From the material below, set down exactly the lines that run from the one containing "The image size is (525, 478)." to the one containing "This screenshot has width=1372, height=872.", minus the pictures.

+++ Supplied information

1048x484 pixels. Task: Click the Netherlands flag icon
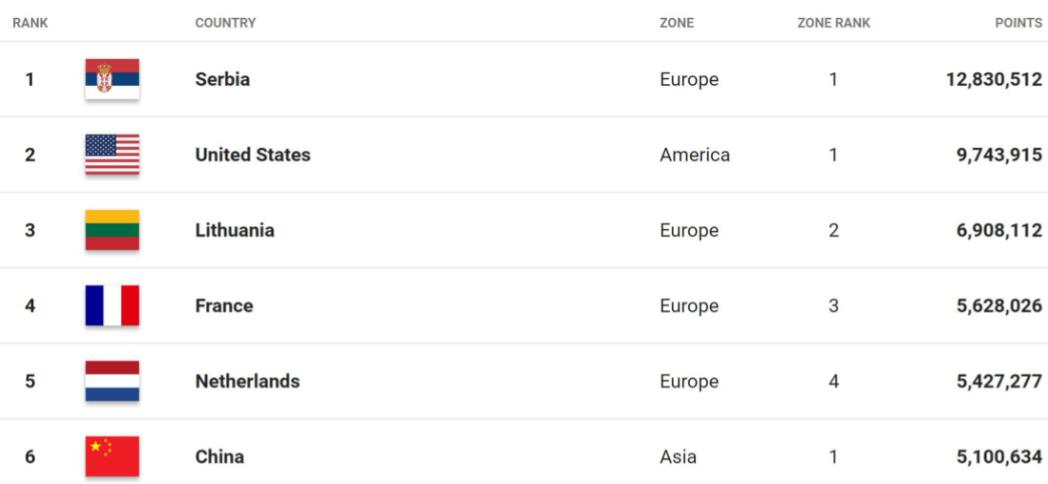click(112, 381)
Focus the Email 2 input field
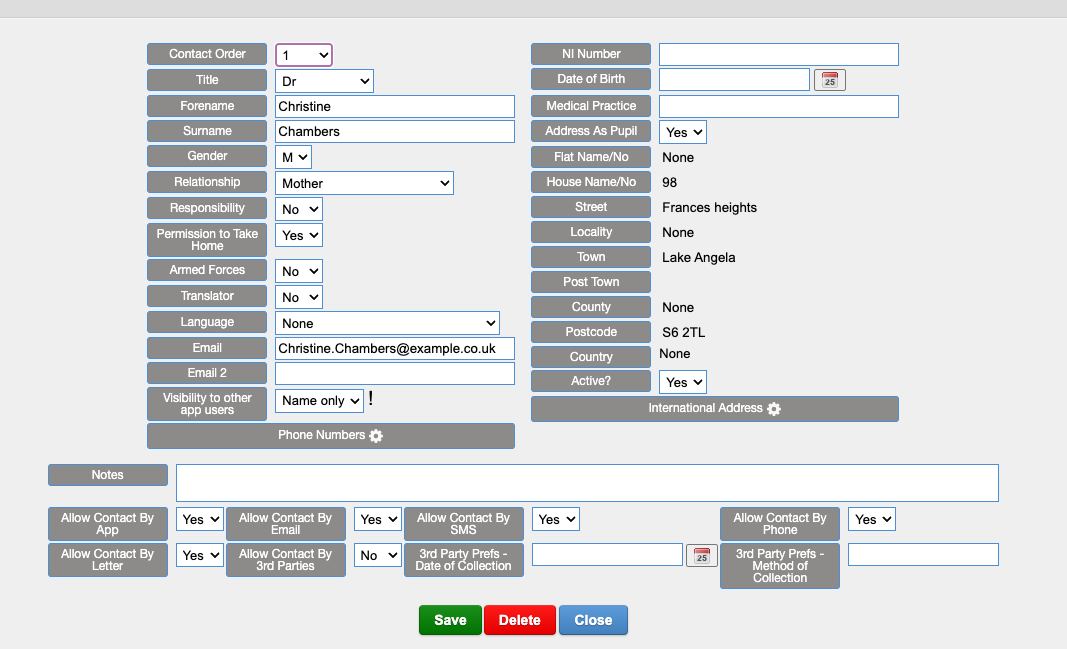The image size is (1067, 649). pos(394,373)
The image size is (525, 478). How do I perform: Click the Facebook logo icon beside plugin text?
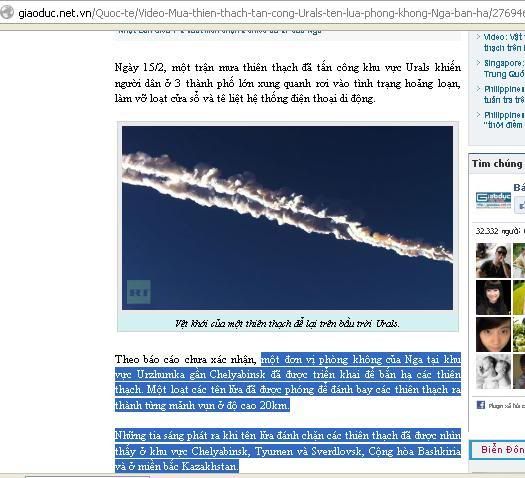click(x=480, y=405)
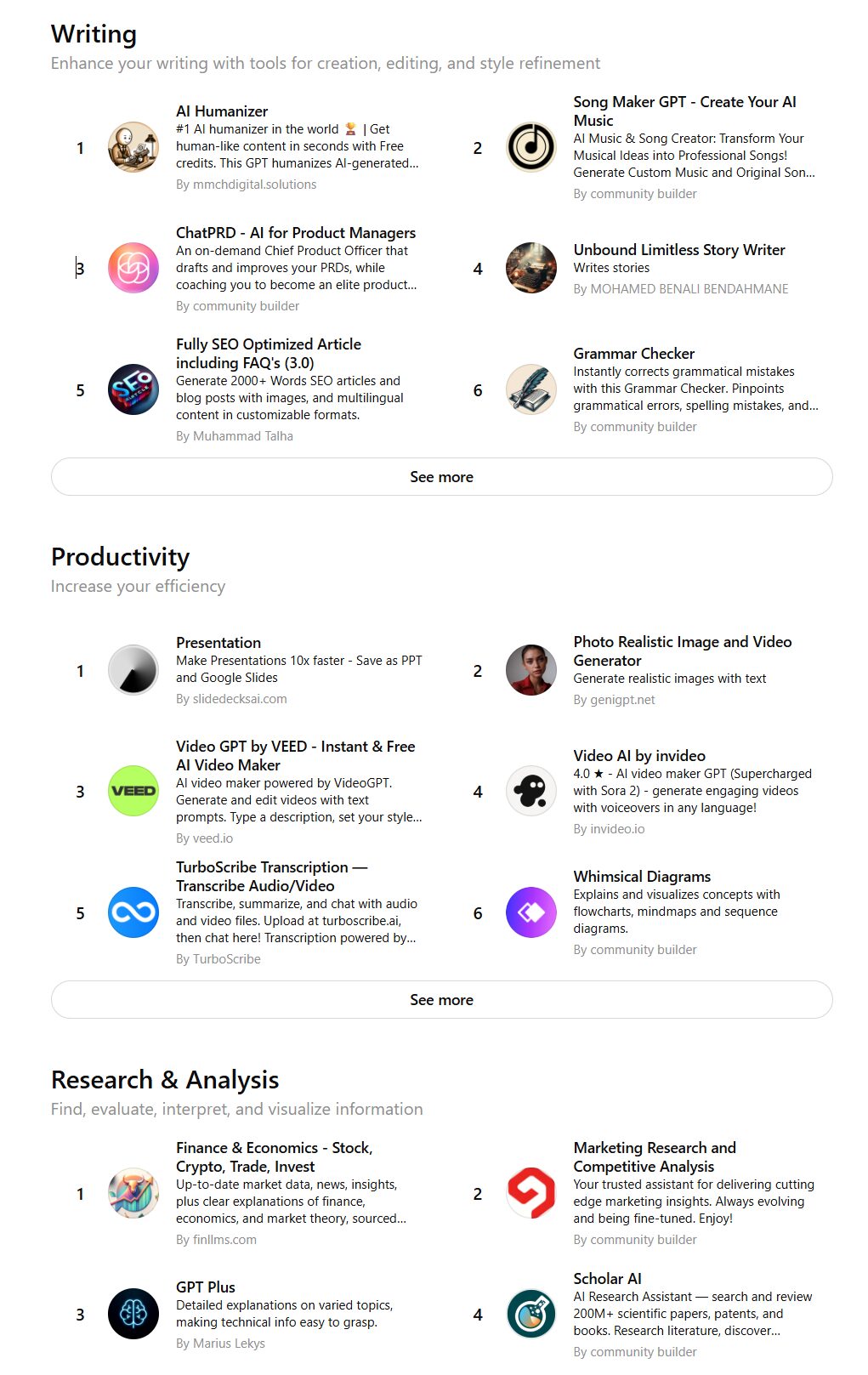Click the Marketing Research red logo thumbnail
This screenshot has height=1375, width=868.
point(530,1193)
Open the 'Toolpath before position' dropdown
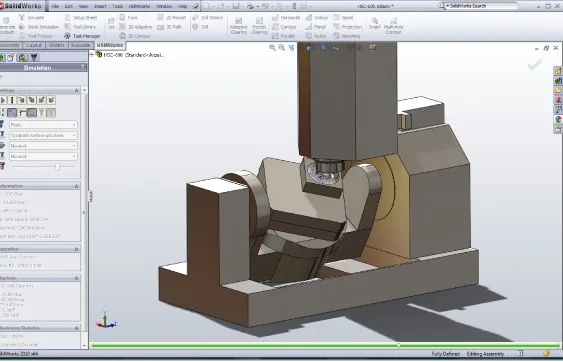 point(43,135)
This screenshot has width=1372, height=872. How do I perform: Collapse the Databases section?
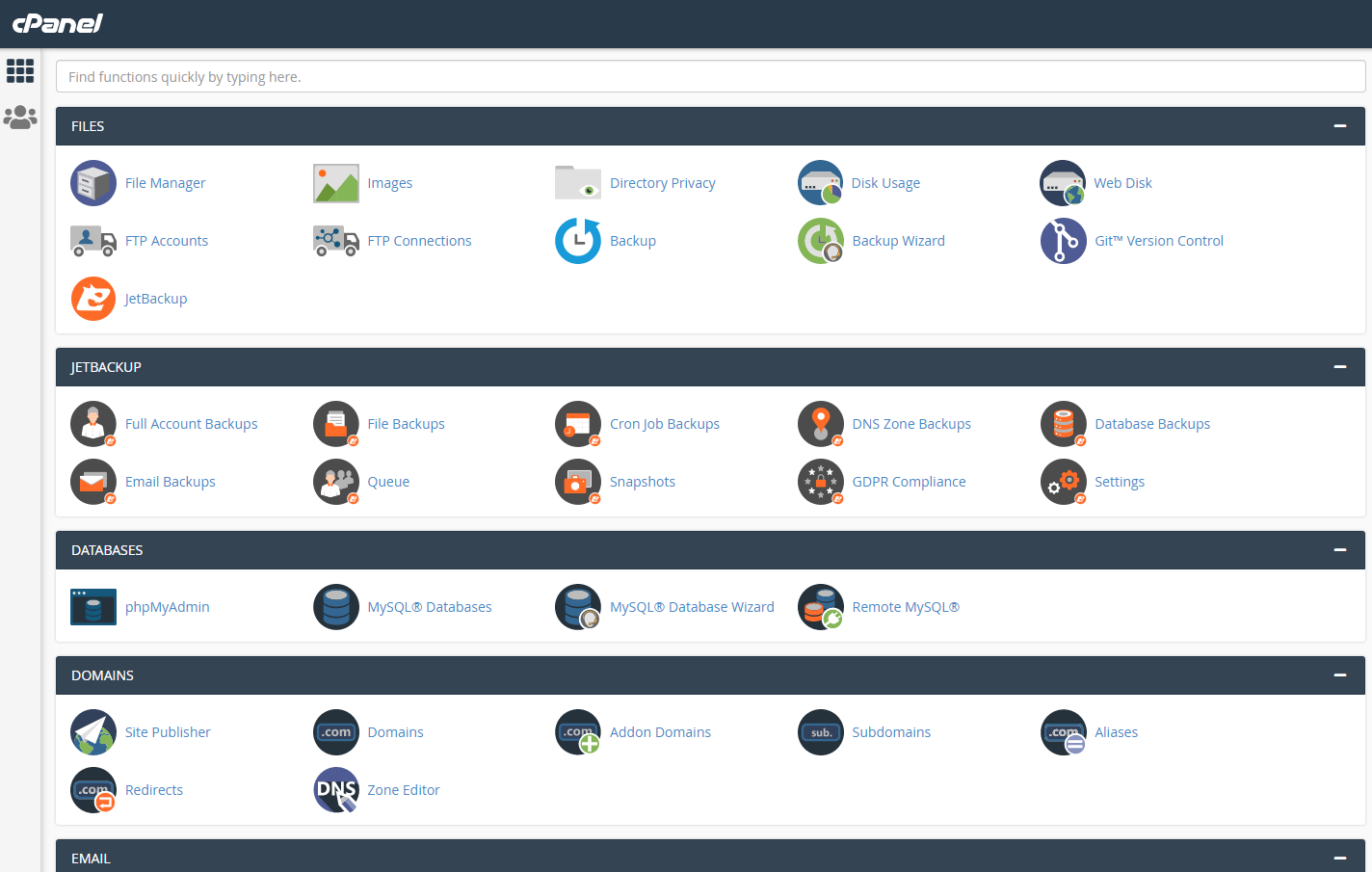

++++++
+++ Supplied information

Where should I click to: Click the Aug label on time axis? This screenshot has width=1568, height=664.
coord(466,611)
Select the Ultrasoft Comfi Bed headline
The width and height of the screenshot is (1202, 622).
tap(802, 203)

++++++

Result below
The image size is (525, 478). How do I perform: Click the Facebook logo icon beside plugin text?
click(x=480, y=405)
Click the Marketing Research red logo thumbnail
This screenshot has height=1375, width=868.
point(530,1193)
Open the 'Toolpath before position' dropdown
 point(43,135)
This screenshot has width=1372, height=872. How do I perform: Collapse the Databases section?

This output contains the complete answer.